Parents watch a training session through a viewing window at the Bluegrass Youth Ballet. The poster on the right is from one of the company’s most popular annual performances, Dia De Los Muertos, inspired by the Mexican holiday of the same name.
Adalhi Aranda, center right, talking with students during rehearsals for an upcoming performance by the Bluegrass Youth Ballet. Although Aranda enjoyed a successful career as a professional dancer, she always felt the hardline approach used by her teachers was demoralizing. Aranda’s vibrant enthusiasm and infectious positivity are inspiring a new generation to share in her passion for dance.
Founder and director of the Bluegrass Youth Ballet, Adalhi Aranda. Aranda's dedication to her students and community is helping create a more vibrant arts scene in Lexington, Ky.
Adalhi Aranda, founder and director of The Bluegrass Youth Ballet in Lexington, Ky. Originally from Leon, Mexico, Aranda trained under the Royal Academy of Dancing system and performed throughout America as a professional dancer. Aranda opened the Bluegrass Youth Ballet in 2003 to satisfy what she saw as a need for high quality dance education in a healthy, fun and encouraging environment.
Q & A
Adalhi Aranda invited us to chat in her studio near downtown Lexington.
When did you have the “aha” moment that you were going to start Bluegrass Youth Ballet?
I think that I kind of always knew that this is the path that I wanted to follow. I just wasn’t exactly sure when, or how, or where, or anything like that. [When I was learning ballet], a lot of the times the teachers kind of tried to make you feel bad about yourself with the idea that then you are going to perk up, and get it together, and work harder, and that kind of thing. Ballet is so hard, and when you don’t get any support from your mentors that are supposed to be helping you get there, it’s almost impossible. I always had this feeling of, “Why does it have to be this way?” I just had this urge of doing it differently to see what would happen.
What do you see as your role in the community of Lexington?
Bringing the love for the arts to our community. My mission was to actually bring innovative performances and cultural experiences to our community through dance. I really use ballet as a tool to do this, but ballet is just my excuse. I love ballet and I can’t imagine not doing it, but I’m using ballet to create stories that have something more than just a bunch of people dancing in a pretty costume. Our performances have a mission or a motif or a cultural aspect to them… I’m hoping that’s what I’m infusing in my community — for people to open their eyes to a different culture and to art.
What’s been the happiest moment of your career?

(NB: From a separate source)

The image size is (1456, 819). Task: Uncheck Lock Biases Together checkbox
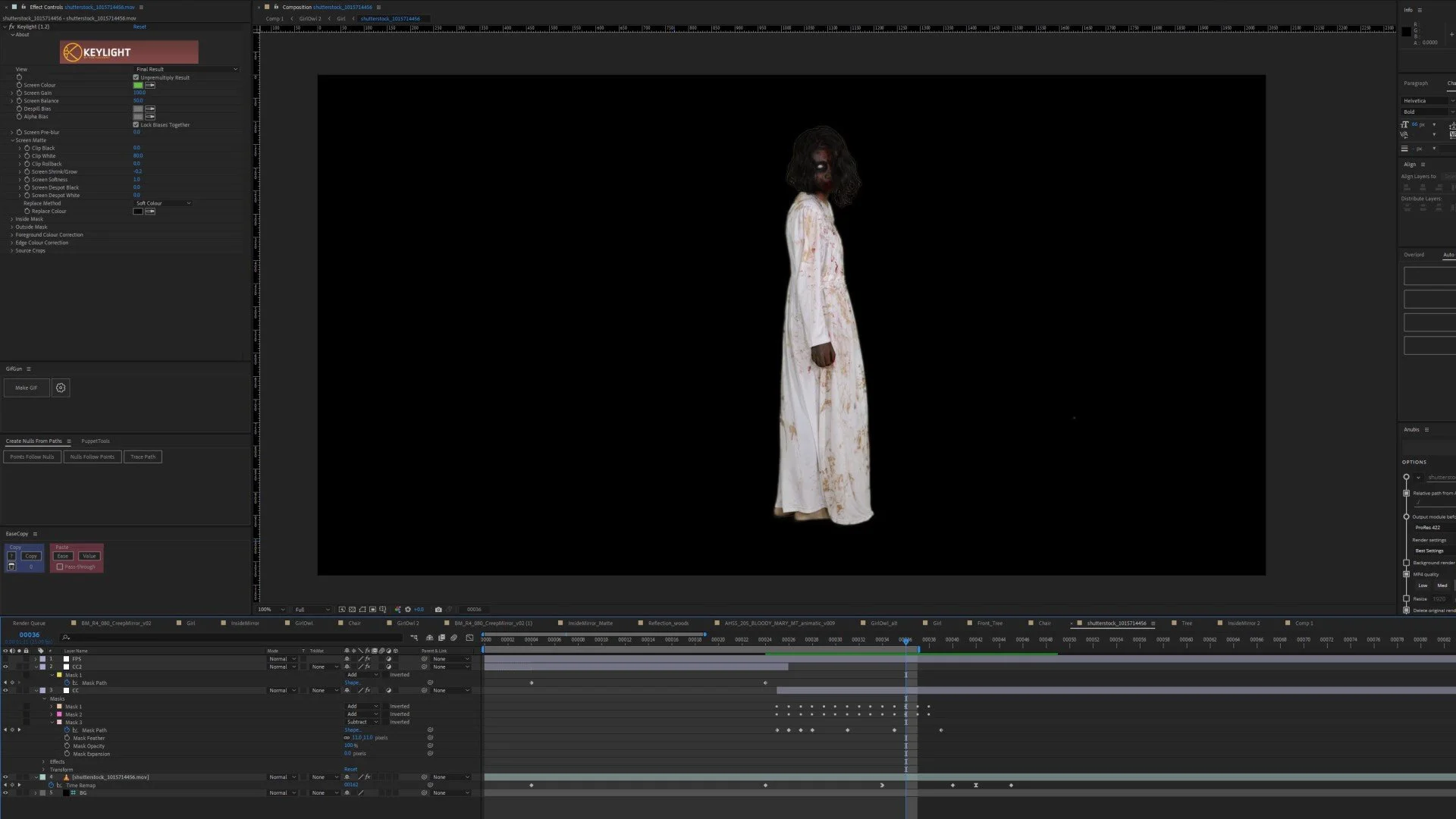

I think the happiest has been when we had this milestone of the 10-year anniversary. We had a performance where I got to dance with the kids, and I have this itch of dancing again and performing that never goes away. It was just full circle for me, because most of my kids have never seen me dance, have never seen me perform except in videos maybe or something, so this was so awesome for me. And just to prove to myself that I still could dance — maybe not in the same capacity, but even after all these years it hasn’t ever gone away. I think it was really neat for the kids to see that passion come back, so that was nice.
Is there one student in all the years you’ve been doing this that really stands out in your mind?
Honestly, I love the students that showed up one day and they really didn’t have anything promising as far as talent. And then somehow they transform themselves through the years. They were committed. They stuck with it, and they work hard and then… they were dancing on stage and looking beautiful. I love that, because I see myself in that when all these teachers were telling me, “Oh, you should quit. You don’t have what it takes, and your dad is wasting his money,” and things like that. I didn’t quit and these kids didn’t quit, and they’re there dancing and looking great. Those are my favorite stories when I think about it.